Figure 3

Up-regulation of the hTERT gene transcription in cells overexpressing HBZ and JunD. HeLa cells were cotransfected with expression plasmids for HBZ and JunD and incubated for 48 hours. (A) Western blot analysis of cell lysates using appropriate antibodies; lane 1, mock transfected; lane 2, JunD-transfected; lane 3, HBZ-transfected; lane 4, HBZ/JunD-transfected. (B) RT-PCR analysis of mRNA extracted from transfected cells. The RNAs were isolated and reverse transcribed.
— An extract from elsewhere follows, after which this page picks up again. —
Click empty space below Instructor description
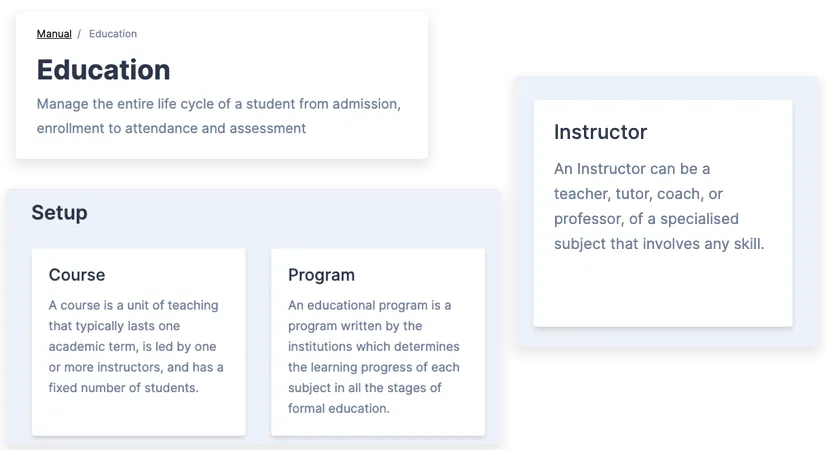The height and width of the screenshot is (450, 826). pos(662,290)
PCR was performed using primers specific for hTERT and actin. (C) Real-time PCR quantification of hTERT mRNA expression from cells transfected with indicated plasmids was performed as described in "Materials and methods". The expression level in mock-transfected cells was defined as 1.0. Experimental variations are indicated by error bars. (D) Recruitment of HBZ and JunD to the hTERT proximal promoter by chromatin immunoprecipitation assay (ChIP) in HeLa cells overexpressing HBZ and JunD. PCR results from IP reactions using preimmune rabbit serum (IgG) and antibodies against HBZ and JunD are shown. Each panel shows amplification of 0.4% of the total input chromatin (input). Purified DNA was analyzed by PCR using primers spanning the hTERT proximal promoter (upper panel) or the hTERT distal promoter (lower panel). DNA size standards are indicated. Data are shown for one representative experiment from three independent assays.